The Radiation Effects Research Foundation estimated that from 1950 to 2000, 46 percent of leukaemia deaths and 11 percent of cancers were due to radiation from Hiroshima. 

In Chernobyl, 31 people died in the two weeks following the disaster, which remains the official Soviet death toll today.

However, The overall death toll from Chernobyl is still widely debated today, with many still suffering from the effects of radiation. 

Estimates range from 4,000 to 27,000 by the Union of Concerned Scientists whereas Greenpeace estimates that between 93,000 – 200,000 people died as a result of the disaster.



According to the International Atomic Energy Agency (IAEA), Chernobyl released 400 times more radioactivity into the Earth than the Hiroshima. 

The radiation released from Chernobyl travelled further than the radioactive fallout of Hiroshima, which meant more people were exposed to radiation. 

Radiation was detected as far away as Scotland, Sweden and Germany but the areas that were most affected by radiation were Belarus, Ukraine and The Soviet Union. 

David Summer and Iain Fairlie in the book The Other Report on Chernobyl explained that the four most harmful radionuclides spread from Chernobyl were iodine-131, caesium-134, caesium-137 and strontium-90.

They have half-lives of 8.02 days, 2.07 years, 30.2 years and 28.8 years respectively.

More than 300,000 people were evacuated after the explosion and never returned to their homes.

Craig Mazin, Chernobyl showrunner told media in London, including “The Soviet number is 31. There are estimates all over the place, it is difficult because of course, the Soviets did not keep records and if they did, they got rid of them or didn’t share them.

“Then there is the question, ‘Did you die because of Chernobyl or did Chernobyl shorten your life? So did you half die because of Chernobyl or did you half die because of your own disease?’ It’s difficult to figure out.

“The best estimates will put the numbers somewhere in the many tens of thousands. There are estimates of up to a million.
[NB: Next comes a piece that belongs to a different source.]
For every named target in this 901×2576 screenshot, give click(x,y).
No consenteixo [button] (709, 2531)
There is a book out right now that is making the argument that the number has been grossly underestimated and it is probably closer to a million.“

He added: “There is no question that it took an enormous number of lives and it also shortened an enormous number of lives, particularly in the case of children. The rates of thyroid cancer skyrocketed in Belarus and Ukraine shortly after.”
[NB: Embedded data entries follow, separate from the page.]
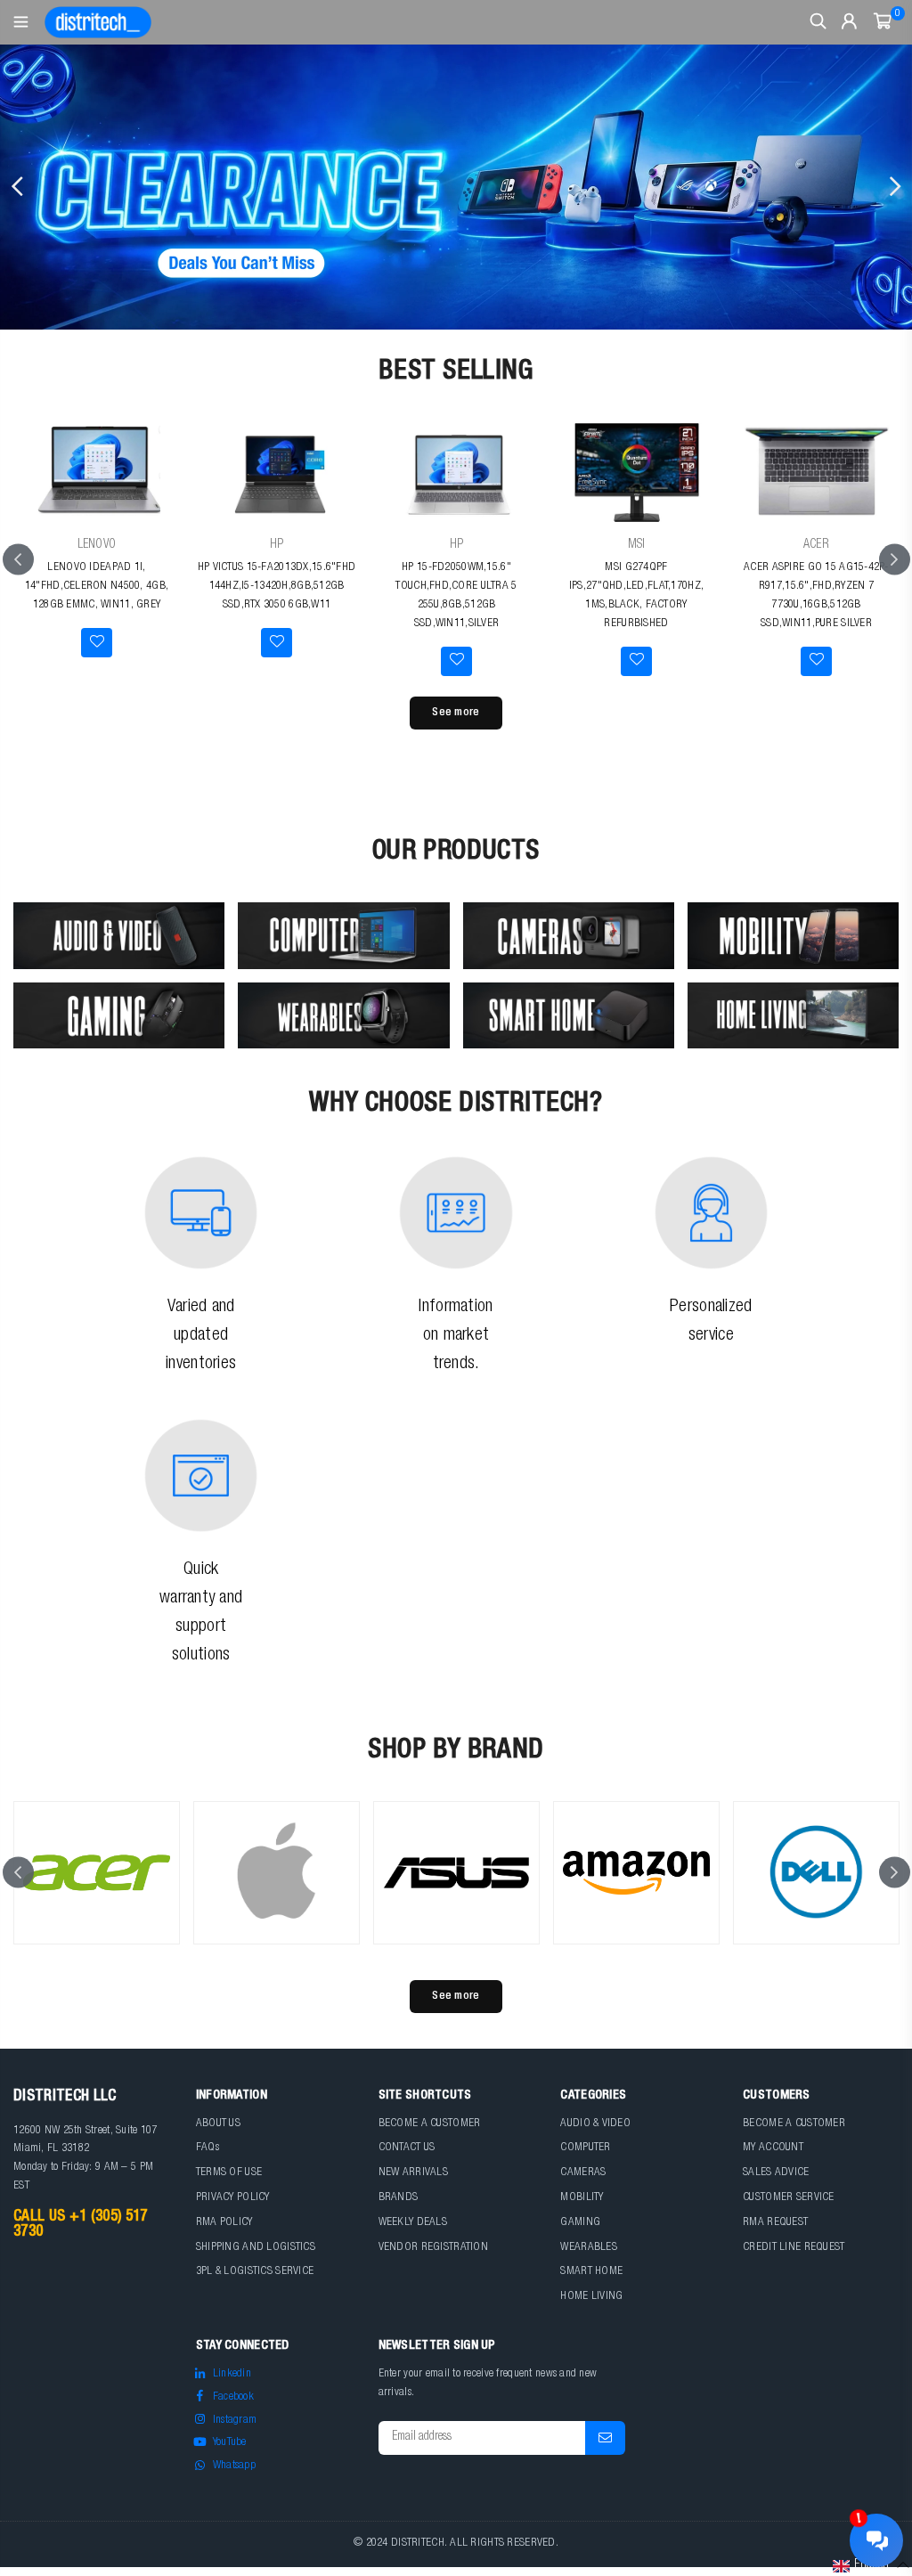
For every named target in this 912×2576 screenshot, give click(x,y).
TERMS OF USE (229, 2173)
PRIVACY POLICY (233, 2198)
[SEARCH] (818, 22)
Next (894, 187)
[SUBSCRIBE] (605, 2438)
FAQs (207, 2148)
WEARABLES (588, 2248)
The World Health Organisation (WHO) notes that there had been a large increase in the incidence of thyroid cancer amongst people who were young children or adolescents at the time of the explosion and lived in Belarus, the Russian Federation and Ukraine.

According to WHO, today at least 5,000 cases of thyroid cancer have been diagnosed amongst adults who were aged up to 18 years at the time of Chernobyl living in Belarus, the Soviet Union and Ukraine.